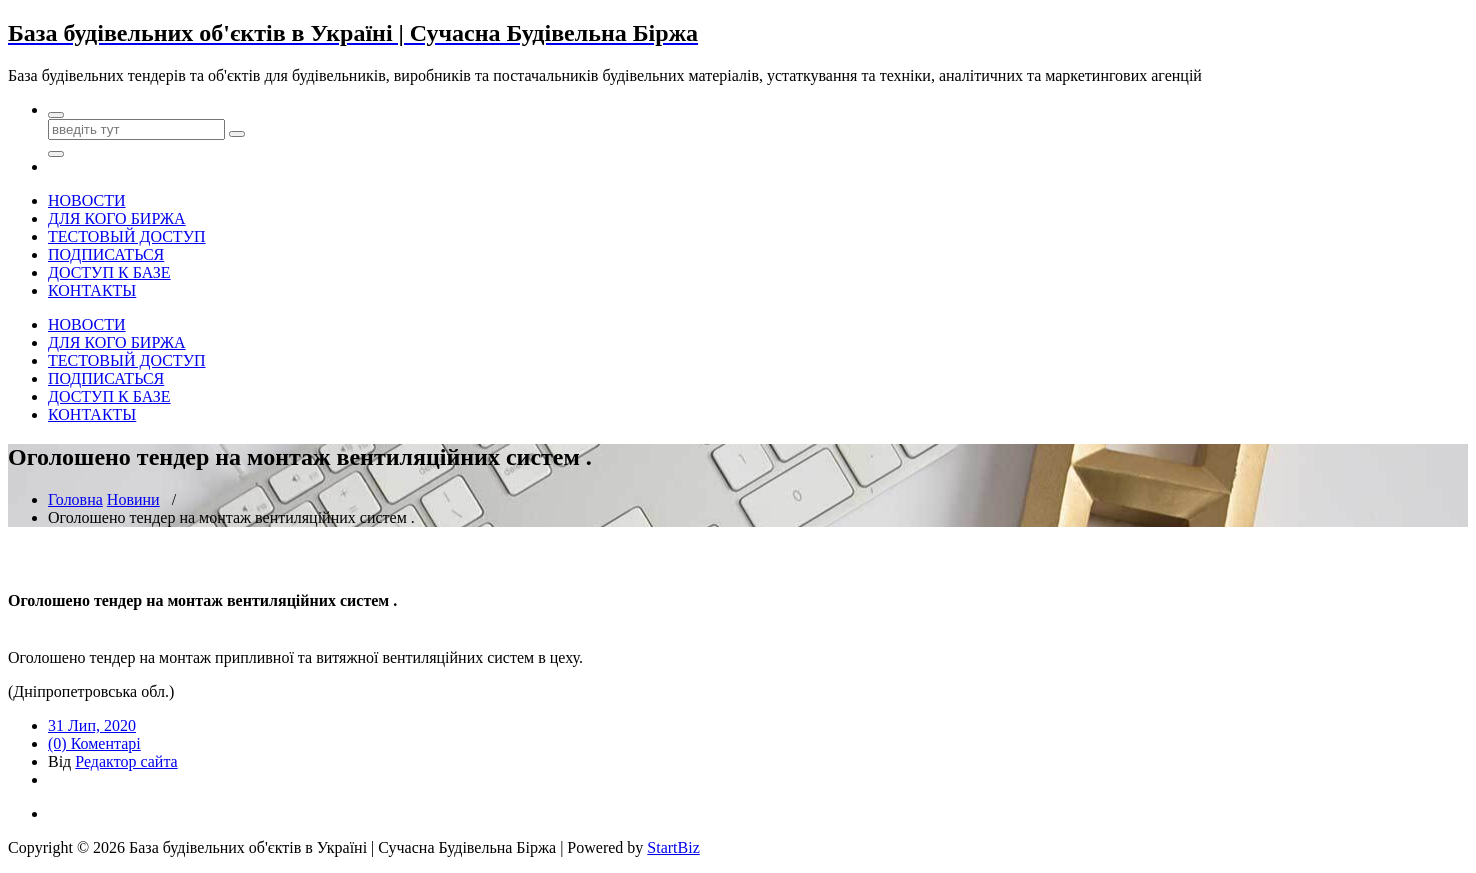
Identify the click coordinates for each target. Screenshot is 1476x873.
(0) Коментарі (94, 743)
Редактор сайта (126, 761)
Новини (133, 499)
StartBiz (673, 847)
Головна (75, 499)
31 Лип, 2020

--

- Work instructions
Can you quote all the lines above word for word, leaving out the picture?

- The response
Identify the click coordinates for each target. Screenshot is 1476x873.
(0) Коментарі (94, 743)
Редактор сайта (126, 761)
Новини (133, 499)
StartBiz (673, 847)
Головна (75, 499)
31 Лип, 2020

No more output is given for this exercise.